__Entries for finding text and elements__.
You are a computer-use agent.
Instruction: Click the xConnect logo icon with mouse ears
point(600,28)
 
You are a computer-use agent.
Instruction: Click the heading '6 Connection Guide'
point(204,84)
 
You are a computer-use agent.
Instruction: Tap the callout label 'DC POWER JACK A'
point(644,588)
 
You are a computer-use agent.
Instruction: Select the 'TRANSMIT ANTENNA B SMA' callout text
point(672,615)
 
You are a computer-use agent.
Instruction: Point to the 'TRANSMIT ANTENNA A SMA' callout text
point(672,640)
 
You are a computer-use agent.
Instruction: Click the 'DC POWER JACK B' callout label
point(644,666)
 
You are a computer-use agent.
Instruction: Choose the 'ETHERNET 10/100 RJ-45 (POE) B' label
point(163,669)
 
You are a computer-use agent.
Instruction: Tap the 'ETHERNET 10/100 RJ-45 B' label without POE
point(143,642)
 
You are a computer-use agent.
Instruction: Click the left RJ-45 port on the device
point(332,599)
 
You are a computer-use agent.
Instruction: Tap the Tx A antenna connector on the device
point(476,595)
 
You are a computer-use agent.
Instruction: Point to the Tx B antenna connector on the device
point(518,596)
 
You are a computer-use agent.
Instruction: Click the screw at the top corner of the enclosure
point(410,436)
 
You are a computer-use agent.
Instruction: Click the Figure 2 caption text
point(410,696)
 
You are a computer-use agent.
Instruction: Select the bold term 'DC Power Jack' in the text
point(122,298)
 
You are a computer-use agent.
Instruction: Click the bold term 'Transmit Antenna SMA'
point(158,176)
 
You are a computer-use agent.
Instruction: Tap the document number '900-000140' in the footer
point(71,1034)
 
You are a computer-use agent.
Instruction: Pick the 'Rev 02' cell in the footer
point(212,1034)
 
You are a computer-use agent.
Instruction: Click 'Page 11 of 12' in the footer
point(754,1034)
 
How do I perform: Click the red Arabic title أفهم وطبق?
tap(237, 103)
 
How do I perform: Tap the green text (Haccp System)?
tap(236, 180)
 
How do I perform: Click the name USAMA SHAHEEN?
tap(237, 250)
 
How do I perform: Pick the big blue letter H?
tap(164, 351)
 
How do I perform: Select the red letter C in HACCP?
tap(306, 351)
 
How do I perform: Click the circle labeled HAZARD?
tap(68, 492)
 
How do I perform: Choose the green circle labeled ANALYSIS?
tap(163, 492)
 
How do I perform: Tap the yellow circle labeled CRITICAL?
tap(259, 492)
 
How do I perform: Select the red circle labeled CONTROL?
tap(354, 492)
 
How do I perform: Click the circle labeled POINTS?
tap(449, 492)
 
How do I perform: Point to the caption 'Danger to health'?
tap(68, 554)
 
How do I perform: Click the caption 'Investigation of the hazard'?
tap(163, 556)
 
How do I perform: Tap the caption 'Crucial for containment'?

__Description of the task__.
Gather each line of the material above that contains the string "footer", matching case exactly.

__Response__.
Instruction: Tap the document number '900-000140' in the footer
Instruction: Pick the 'Rev 02' cell in the footer
Instruction: Click 'Page 11 of 12' in the footer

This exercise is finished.